§ **Material shown**:
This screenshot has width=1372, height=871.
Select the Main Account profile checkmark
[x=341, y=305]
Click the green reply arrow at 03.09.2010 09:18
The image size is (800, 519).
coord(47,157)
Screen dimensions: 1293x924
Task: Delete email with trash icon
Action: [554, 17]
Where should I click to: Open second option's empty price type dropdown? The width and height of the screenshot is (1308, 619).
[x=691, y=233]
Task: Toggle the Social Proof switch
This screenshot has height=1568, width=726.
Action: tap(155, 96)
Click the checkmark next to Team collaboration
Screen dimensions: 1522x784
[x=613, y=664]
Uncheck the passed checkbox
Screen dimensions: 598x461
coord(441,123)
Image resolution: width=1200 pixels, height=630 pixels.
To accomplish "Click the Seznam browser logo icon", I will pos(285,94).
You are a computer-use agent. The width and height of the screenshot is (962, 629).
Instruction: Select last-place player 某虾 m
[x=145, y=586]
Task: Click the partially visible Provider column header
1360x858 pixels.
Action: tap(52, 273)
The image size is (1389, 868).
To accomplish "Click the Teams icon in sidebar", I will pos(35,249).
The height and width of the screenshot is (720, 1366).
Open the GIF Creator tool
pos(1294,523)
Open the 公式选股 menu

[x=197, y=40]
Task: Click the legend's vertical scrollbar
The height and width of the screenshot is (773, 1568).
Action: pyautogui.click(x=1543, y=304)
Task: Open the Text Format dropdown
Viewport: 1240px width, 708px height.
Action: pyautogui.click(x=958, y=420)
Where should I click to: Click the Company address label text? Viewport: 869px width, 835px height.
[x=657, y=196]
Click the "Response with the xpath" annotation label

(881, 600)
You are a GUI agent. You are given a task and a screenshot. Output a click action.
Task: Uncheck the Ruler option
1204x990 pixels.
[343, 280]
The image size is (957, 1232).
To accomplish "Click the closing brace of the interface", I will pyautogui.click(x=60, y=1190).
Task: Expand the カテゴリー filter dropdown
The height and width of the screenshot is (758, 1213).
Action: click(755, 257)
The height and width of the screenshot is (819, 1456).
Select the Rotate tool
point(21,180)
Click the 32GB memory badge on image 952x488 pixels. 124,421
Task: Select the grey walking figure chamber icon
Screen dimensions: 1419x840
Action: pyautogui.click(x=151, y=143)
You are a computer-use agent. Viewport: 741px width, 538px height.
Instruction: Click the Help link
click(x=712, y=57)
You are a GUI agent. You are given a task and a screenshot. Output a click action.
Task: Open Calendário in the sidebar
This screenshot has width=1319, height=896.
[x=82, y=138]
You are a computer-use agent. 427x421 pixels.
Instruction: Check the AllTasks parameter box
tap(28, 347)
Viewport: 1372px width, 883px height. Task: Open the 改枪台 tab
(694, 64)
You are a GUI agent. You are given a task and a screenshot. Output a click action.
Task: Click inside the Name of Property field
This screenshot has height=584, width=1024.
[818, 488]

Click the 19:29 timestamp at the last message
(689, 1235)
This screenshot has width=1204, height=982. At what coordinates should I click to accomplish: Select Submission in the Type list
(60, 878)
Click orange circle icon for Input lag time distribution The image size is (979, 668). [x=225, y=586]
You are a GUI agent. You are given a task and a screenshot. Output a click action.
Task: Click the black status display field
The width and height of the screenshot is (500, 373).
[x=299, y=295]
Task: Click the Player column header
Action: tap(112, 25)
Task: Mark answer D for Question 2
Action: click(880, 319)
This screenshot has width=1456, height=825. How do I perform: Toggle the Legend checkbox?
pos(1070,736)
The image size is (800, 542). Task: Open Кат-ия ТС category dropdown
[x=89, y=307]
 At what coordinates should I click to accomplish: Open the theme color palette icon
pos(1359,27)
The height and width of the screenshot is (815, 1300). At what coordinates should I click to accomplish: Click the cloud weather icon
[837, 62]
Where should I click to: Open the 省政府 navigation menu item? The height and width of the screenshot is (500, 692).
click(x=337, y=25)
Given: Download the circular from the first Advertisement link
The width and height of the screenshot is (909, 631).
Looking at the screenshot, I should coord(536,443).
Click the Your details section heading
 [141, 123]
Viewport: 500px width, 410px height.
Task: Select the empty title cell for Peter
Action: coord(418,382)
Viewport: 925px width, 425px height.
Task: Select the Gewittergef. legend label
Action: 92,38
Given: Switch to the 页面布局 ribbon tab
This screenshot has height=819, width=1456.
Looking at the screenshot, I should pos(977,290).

§ **Task to carry out**: Copy the data above character for character, starting at its first line and ending with the line that contains "Action: [554, 17]", and include that line.

§ **The output**:
This screenshot has width=1372, height=871.
Select the Main Account profile checkmark
[x=341, y=305]
Click the green reply arrow at 03.09.2010 09:18
The image size is (800, 519).
coord(47,157)
Screen dimensions: 1293x924
Task: Delete email with trash icon
Action: [554, 17]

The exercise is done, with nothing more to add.